* **Work to do**: Can you quote everything in the entries below, from the line containing "Click the up-arrow clear icon in right window" down to the line containing "pos(217,758)", with both of those lines included?

======== Data shown ========

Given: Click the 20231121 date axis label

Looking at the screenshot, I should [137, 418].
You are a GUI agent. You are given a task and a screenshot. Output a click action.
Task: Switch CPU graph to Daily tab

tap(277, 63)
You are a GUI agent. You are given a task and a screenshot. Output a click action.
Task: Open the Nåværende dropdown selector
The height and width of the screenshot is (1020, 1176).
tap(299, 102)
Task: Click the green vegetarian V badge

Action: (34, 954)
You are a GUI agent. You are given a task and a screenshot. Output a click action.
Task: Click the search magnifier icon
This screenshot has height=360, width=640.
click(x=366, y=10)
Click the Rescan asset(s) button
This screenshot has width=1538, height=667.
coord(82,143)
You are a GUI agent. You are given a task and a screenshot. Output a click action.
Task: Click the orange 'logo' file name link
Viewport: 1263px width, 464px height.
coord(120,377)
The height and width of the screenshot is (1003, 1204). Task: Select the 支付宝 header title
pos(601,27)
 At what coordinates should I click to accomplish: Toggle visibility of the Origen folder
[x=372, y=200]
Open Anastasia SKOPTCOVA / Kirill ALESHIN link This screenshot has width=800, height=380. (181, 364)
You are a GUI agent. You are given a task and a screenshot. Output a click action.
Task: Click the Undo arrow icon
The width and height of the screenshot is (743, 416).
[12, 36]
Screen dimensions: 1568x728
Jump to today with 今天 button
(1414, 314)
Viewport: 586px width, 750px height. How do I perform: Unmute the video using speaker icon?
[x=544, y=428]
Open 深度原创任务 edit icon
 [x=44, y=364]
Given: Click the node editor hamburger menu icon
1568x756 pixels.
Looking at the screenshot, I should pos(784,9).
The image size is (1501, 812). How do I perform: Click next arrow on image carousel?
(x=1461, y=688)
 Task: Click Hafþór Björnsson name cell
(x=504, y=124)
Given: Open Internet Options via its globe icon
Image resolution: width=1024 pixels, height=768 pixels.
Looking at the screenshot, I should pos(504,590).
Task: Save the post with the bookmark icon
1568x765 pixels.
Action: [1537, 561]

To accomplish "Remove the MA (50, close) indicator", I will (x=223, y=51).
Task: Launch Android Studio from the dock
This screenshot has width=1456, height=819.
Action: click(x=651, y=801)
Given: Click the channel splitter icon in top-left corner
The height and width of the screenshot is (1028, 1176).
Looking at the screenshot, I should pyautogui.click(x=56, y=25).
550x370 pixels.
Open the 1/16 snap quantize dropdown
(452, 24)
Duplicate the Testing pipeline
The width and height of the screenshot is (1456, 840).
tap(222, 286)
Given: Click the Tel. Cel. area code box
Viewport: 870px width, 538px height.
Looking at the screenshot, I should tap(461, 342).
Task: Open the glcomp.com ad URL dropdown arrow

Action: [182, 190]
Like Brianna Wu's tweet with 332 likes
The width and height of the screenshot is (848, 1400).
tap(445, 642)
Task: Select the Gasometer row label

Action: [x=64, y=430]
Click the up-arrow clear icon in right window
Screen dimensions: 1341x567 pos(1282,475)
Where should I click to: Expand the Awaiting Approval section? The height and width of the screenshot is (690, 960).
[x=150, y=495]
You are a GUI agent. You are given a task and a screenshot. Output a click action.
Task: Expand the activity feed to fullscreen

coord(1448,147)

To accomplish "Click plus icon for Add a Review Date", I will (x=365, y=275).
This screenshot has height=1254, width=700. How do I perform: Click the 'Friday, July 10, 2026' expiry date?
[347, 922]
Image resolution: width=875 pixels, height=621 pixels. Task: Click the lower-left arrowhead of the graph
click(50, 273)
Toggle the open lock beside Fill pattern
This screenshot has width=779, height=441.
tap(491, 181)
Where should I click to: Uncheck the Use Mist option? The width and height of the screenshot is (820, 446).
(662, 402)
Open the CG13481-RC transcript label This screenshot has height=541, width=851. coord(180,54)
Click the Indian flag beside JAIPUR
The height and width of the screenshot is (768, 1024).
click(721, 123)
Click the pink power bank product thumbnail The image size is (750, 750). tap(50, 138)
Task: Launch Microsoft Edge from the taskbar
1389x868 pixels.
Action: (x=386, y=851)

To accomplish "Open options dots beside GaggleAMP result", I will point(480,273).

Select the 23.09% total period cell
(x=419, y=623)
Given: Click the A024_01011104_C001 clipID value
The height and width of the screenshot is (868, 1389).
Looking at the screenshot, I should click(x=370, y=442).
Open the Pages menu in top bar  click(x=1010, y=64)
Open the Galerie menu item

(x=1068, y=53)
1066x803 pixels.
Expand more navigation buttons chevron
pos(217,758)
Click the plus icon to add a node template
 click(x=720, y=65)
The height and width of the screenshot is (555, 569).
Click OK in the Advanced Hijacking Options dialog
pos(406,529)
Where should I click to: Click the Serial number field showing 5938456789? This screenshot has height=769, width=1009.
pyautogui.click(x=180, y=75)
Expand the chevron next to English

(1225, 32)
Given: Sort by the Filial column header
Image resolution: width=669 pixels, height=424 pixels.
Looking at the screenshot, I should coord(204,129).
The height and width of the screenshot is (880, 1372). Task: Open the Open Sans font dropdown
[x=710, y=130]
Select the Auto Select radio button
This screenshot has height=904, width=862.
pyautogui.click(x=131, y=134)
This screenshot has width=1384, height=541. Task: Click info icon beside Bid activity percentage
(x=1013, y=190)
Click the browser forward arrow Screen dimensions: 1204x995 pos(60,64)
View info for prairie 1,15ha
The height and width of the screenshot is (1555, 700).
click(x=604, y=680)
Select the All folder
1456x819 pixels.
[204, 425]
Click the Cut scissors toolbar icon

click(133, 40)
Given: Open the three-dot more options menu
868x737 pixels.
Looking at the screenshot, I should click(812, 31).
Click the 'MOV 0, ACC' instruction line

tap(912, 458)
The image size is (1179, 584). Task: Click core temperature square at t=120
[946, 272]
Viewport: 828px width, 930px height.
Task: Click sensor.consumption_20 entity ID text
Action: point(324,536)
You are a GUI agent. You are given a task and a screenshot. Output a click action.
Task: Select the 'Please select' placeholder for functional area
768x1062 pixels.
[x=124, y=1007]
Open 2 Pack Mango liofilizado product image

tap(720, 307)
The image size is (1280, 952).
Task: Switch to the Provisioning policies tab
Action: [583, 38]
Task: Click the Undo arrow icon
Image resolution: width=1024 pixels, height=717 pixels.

========

* **Solved exercise**:
Click the up-arrow clear icon in right window
Screen dimensions: 1341x567 pos(1282,475)
Where should I click to: Expand the Awaiting Approval section? The height and width of the screenshot is (690, 960).
[x=150, y=495]
You are a GUI agent. You are given a task and a screenshot. Output a click action.
Task: Expand the activity feed to fullscreen

coord(1448,147)

To accomplish "Click plus icon for Add a Review Date", I will (x=365, y=275).
This screenshot has height=1254, width=700. How do I perform: Click the 'Friday, July 10, 2026' expiry date?
[347, 922]
Image resolution: width=875 pixels, height=621 pixels. Task: Click the lower-left arrowhead of the graph
click(50, 273)
Toggle the open lock beside Fill pattern
This screenshot has width=779, height=441.
tap(491, 181)
Where should I click to: Uncheck the Use Mist option? The width and height of the screenshot is (820, 446).
(662, 402)
Open the CG13481-RC transcript label This screenshot has height=541, width=851. coord(180,54)
Click the Indian flag beside JAIPUR
The height and width of the screenshot is (768, 1024).
click(721, 123)
Click the pink power bank product thumbnail The image size is (750, 750). tap(50, 138)
Task: Launch Microsoft Edge from the taskbar
1389x868 pixels.
Action: (x=386, y=851)

To accomplish "Open options dots beside GaggleAMP result", I will point(480,273).

Select the 23.09% total period cell
(x=419, y=623)
Given: Click the A024_01011104_C001 clipID value
The height and width of the screenshot is (868, 1389).
Looking at the screenshot, I should click(x=370, y=442).
Open the Pages menu in top bar  click(x=1010, y=64)
Open the Galerie menu item

(x=1068, y=53)
1066x803 pixels.
Expand more navigation buttons chevron
pos(217,758)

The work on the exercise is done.